[EXTRACT TO READ]

In several non-EU countries, for example in Ukraine, Russia, Cyprus or Georgia, commercial surrogacy is explicitly permitted by law. However, in Ukraine, while the practice is accessible to foreigners, only married and heterosexual couples can sign a contract with a surrogate. The situation used to be quite similar in Russia until December 2022 (here, here), when new legislation was passed banning foreigners from having children with the help of a surrogate.
While surrogacy and its implications are not directly addressed in Slovak legislation, Act no. 36/2005 Coll. — the so-called Law on the Family — strictly sets out that “the mother of the child is the woman who gave birth to the child”.
The situation in the Czech Republic is in a legal grey area as it is neither explicitly permitted, nor prohibited. The tolerated practice in the Czech Republic is for the surrogate mother to bear the child for the biological parents and give up her parental rights following the birth, but such action must not be compensated (here, here, here).
The European Parliament has on multiple occasions condemned the practice of commercial surrogacy when adopting its annual report on human rights (in 2022, in 2015). As part of its 2022 resolution on the impact of the war against Ukraine on women, the EP also condemned “the practice of surrogacy, which can expose women around the world to exploitation, in particular those who are poorer and are in situations of vulnerability, such as in the context of war”.
In the United States, the practice is permitted in some states even in its commercial form (notably in California), but in other states, it is banned in all forms.
Closer look at Belgium
The legal situation in Belgium is similar to that of the Czech Republic in that there is no law specifically addressing surrogacy. Similar to the Czech Republic, altruistic surrogacy is not itself against the law and adoption by the intended parents after the child is born may be authorised under strict conditions.
To better assess the legal situation of surrogacy in Belgium, we approached Catherine de Bouyalski, a lawyer who is one of the leading experts on the matter.
“Belgium does not have any legislation on surrogacy. This means that it is not prohibited but it also means it is not regulated in any way. Moreover, in Belgium, a contract by which a woman would agree to give up her rights to the child she is carrying in advance to giving birth has no legal value,” de Bouyalski said in an email to AFP.

[SET OF TASKS]
1) List the countries the surrogacy text names in its opening paragraph, the one that begins "In several non-EU countries".
2) Answer these questions from the surrogacy text:
(a) What did the legislation passed in Russia in December 2022 ban?
(b) Which U.S. state does the text name as permitting surrogacy in its commercial form?
(c) How did Catherine de Bouyalski give her statement to AFP?

[EXTRACTED DATA]
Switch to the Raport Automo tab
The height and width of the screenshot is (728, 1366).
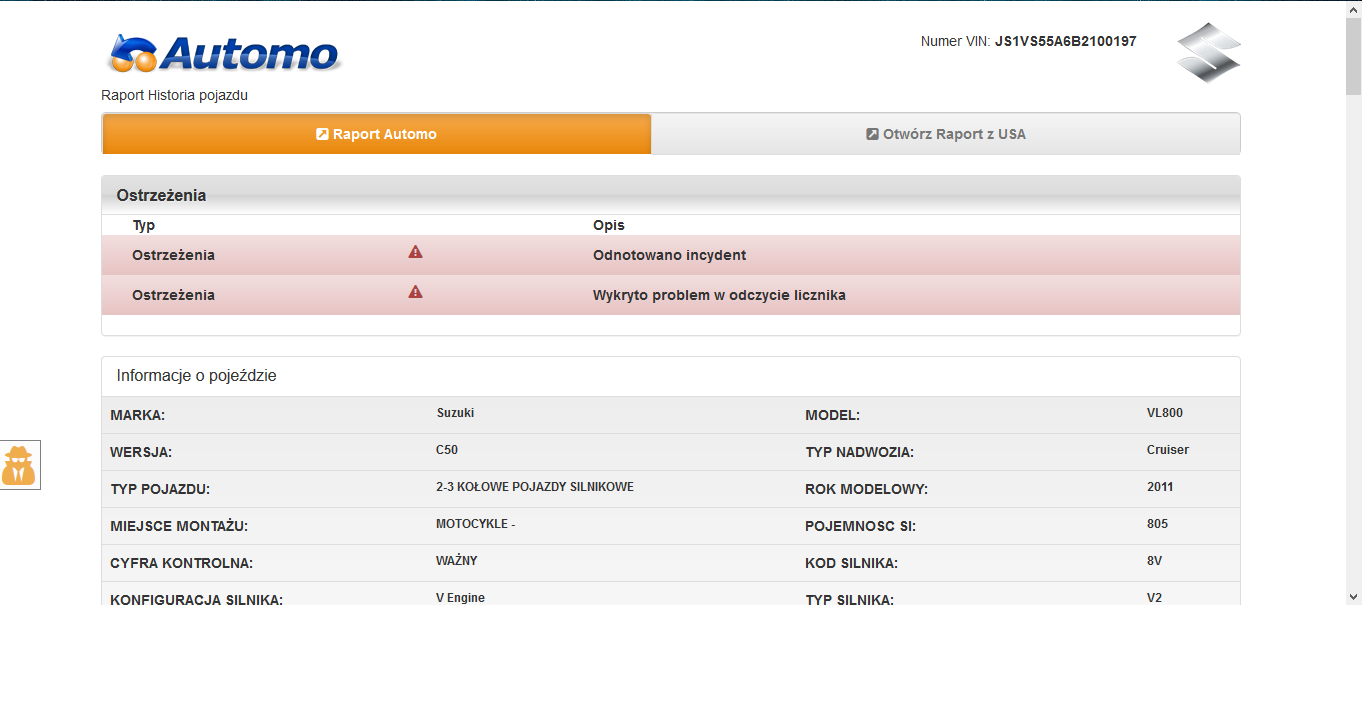377,134
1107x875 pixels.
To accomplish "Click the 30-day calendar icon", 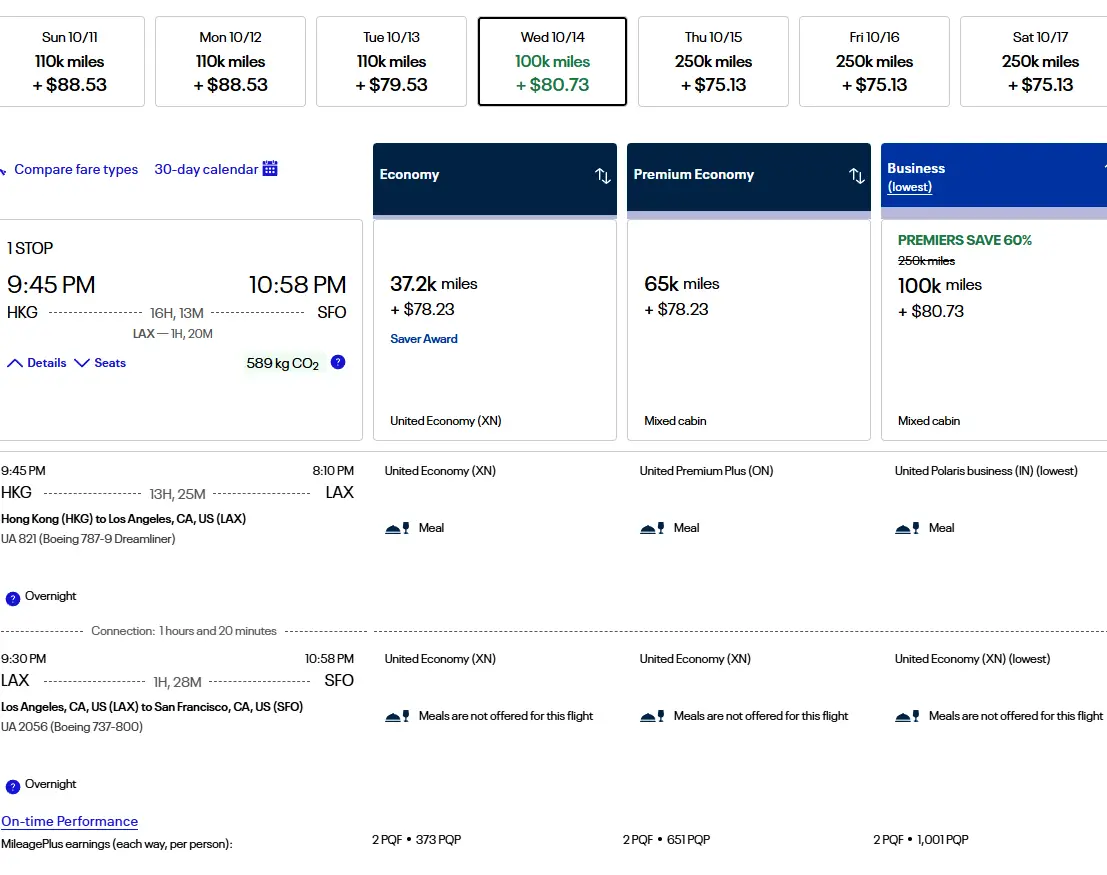I will click(x=270, y=169).
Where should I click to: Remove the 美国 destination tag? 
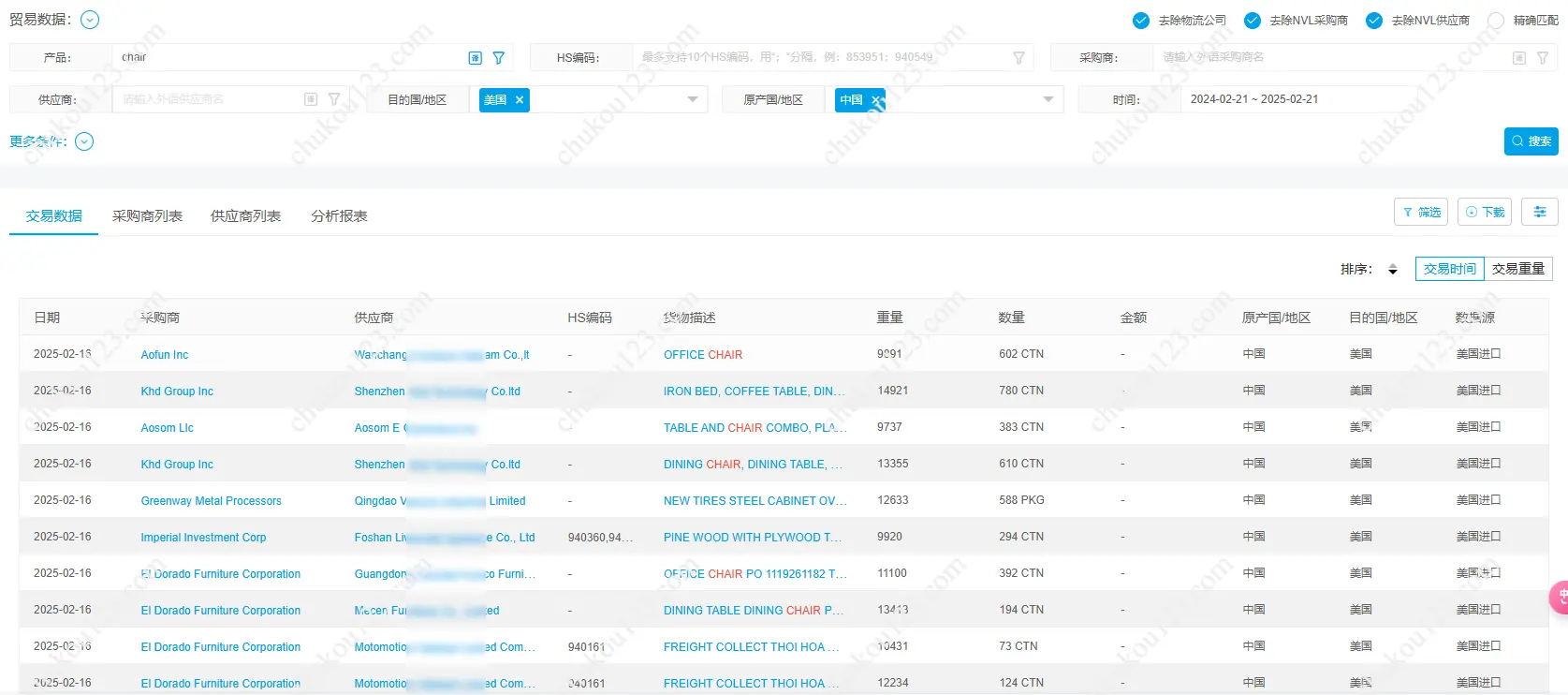click(520, 100)
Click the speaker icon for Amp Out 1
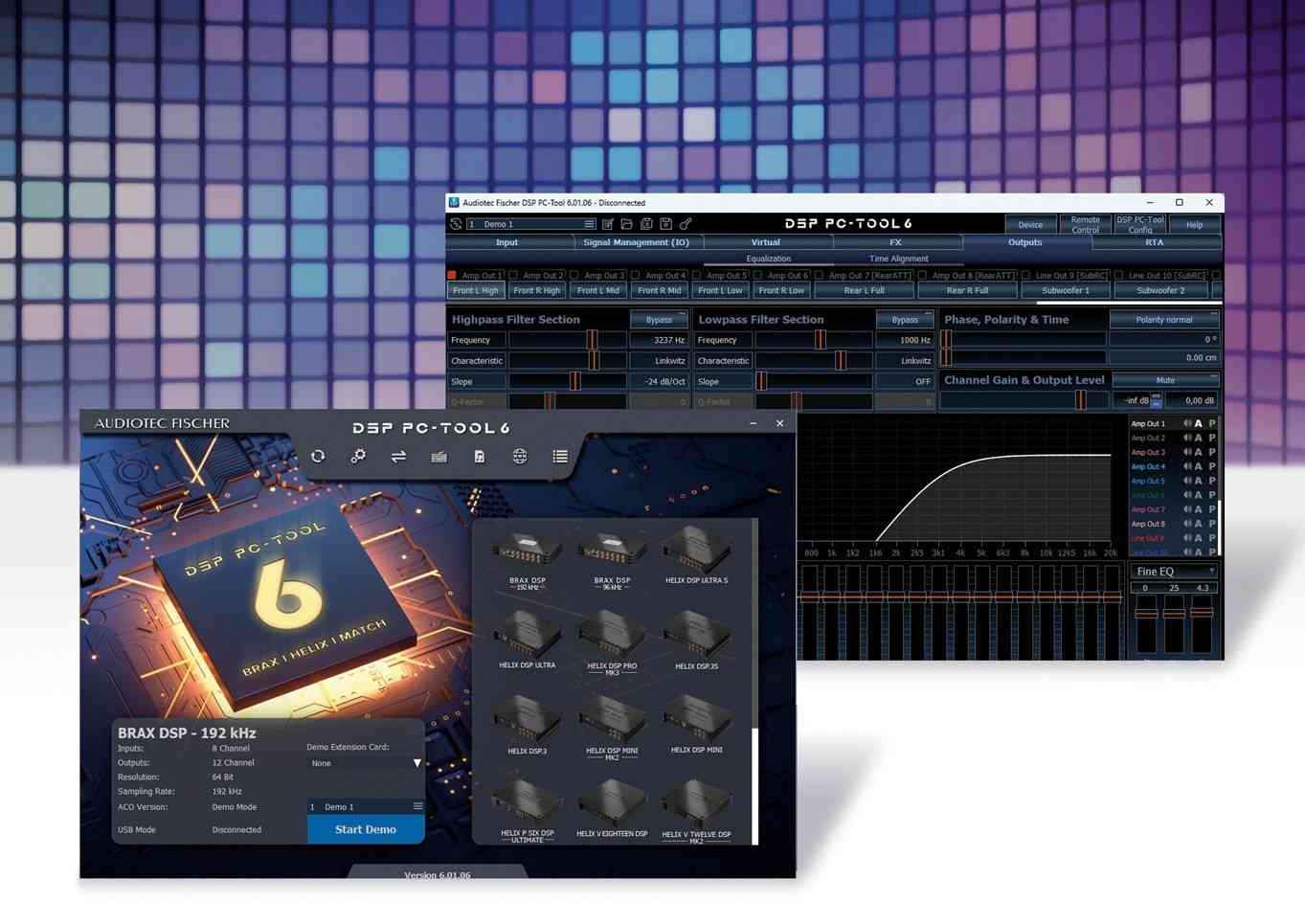1305x924 pixels. click(x=1187, y=423)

[ANSWERS TO EACH TASK]
1) Ukraine, Russia, Cyprus, Georgia

2)
(a) It banned foreigners from having children with the help of a surrogate.
(b) California.
(c) In an email.